§ **Task to carry out**:
Could you set down every entry exactly as it stands, without the images?

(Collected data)
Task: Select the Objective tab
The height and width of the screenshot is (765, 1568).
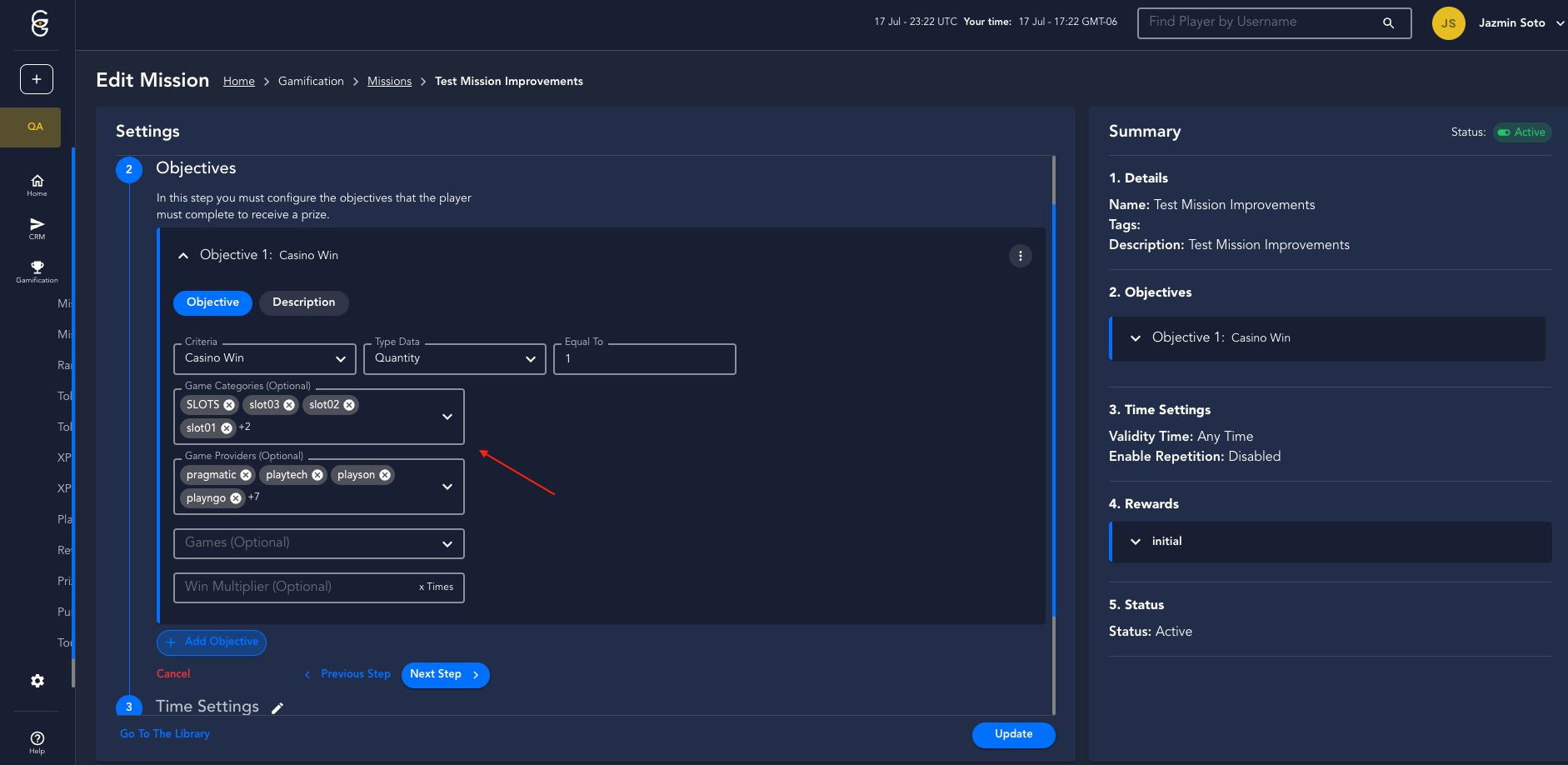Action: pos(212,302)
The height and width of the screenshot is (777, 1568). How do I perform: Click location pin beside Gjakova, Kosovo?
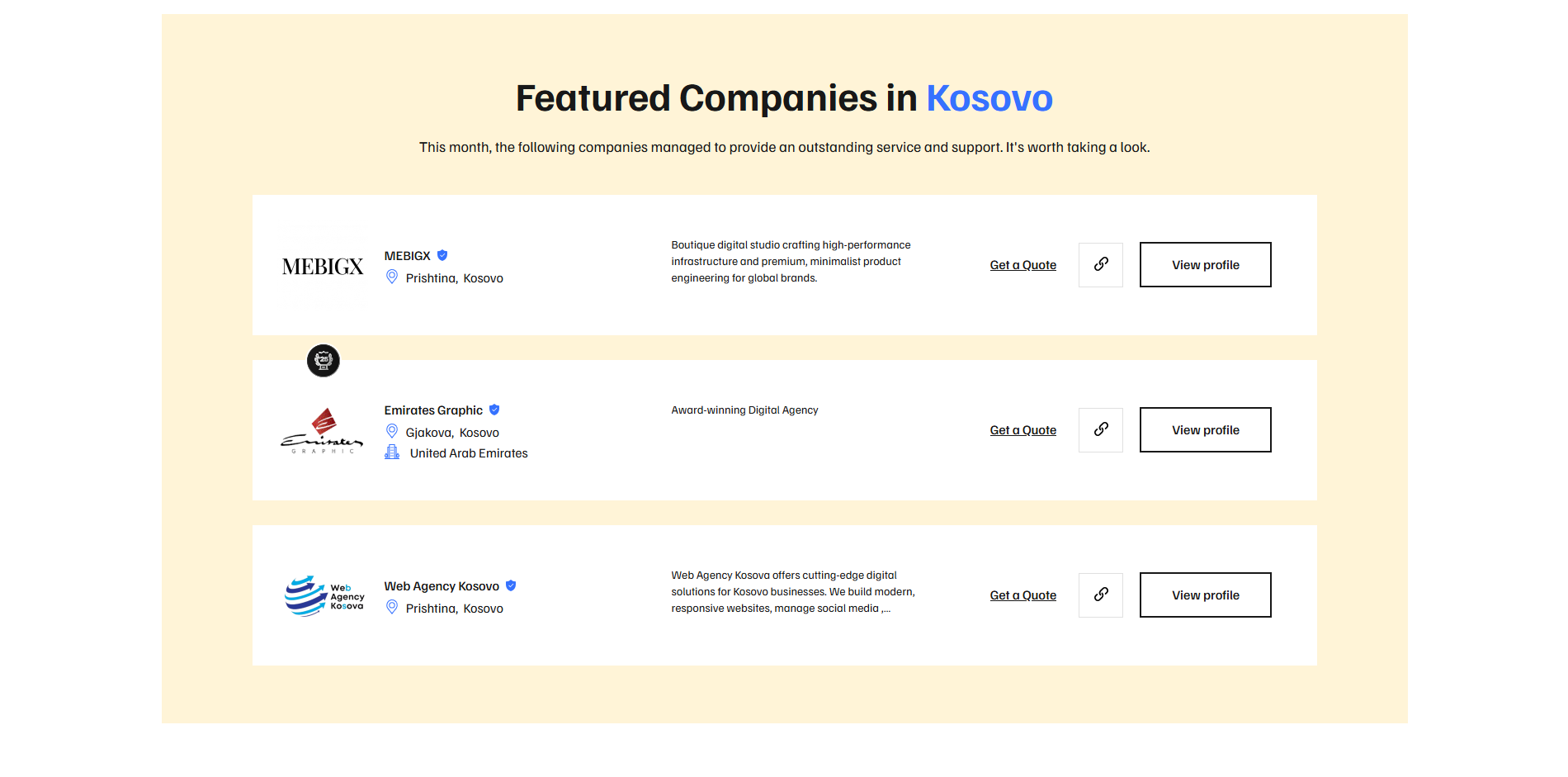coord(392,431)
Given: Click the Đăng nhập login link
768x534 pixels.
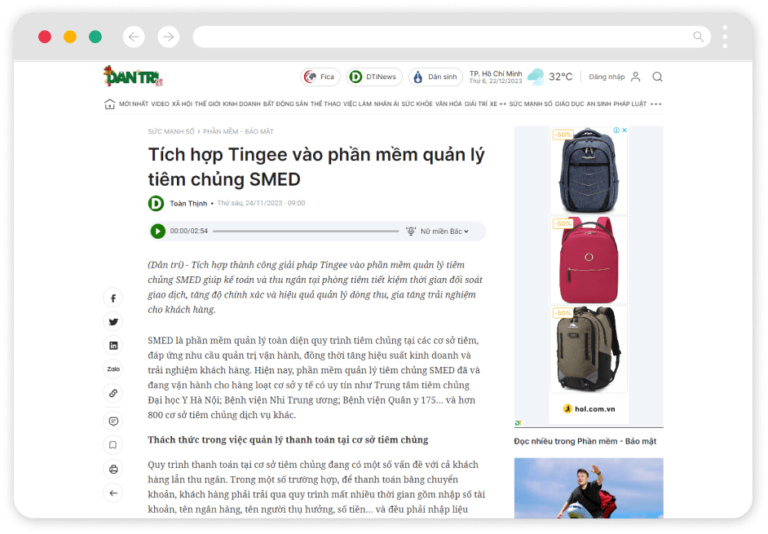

§ **Answer to the exercise**:
Task: Select the Objective tab
The height and width of the screenshot is (765, 1568).
Action: pos(212,302)
The height and width of the screenshot is (777, 1568). How do I perform: Click location pin beside Gjakova, Kosovo?
coord(392,431)
Given: Click the Đăng nhập login link
768x534 pixels.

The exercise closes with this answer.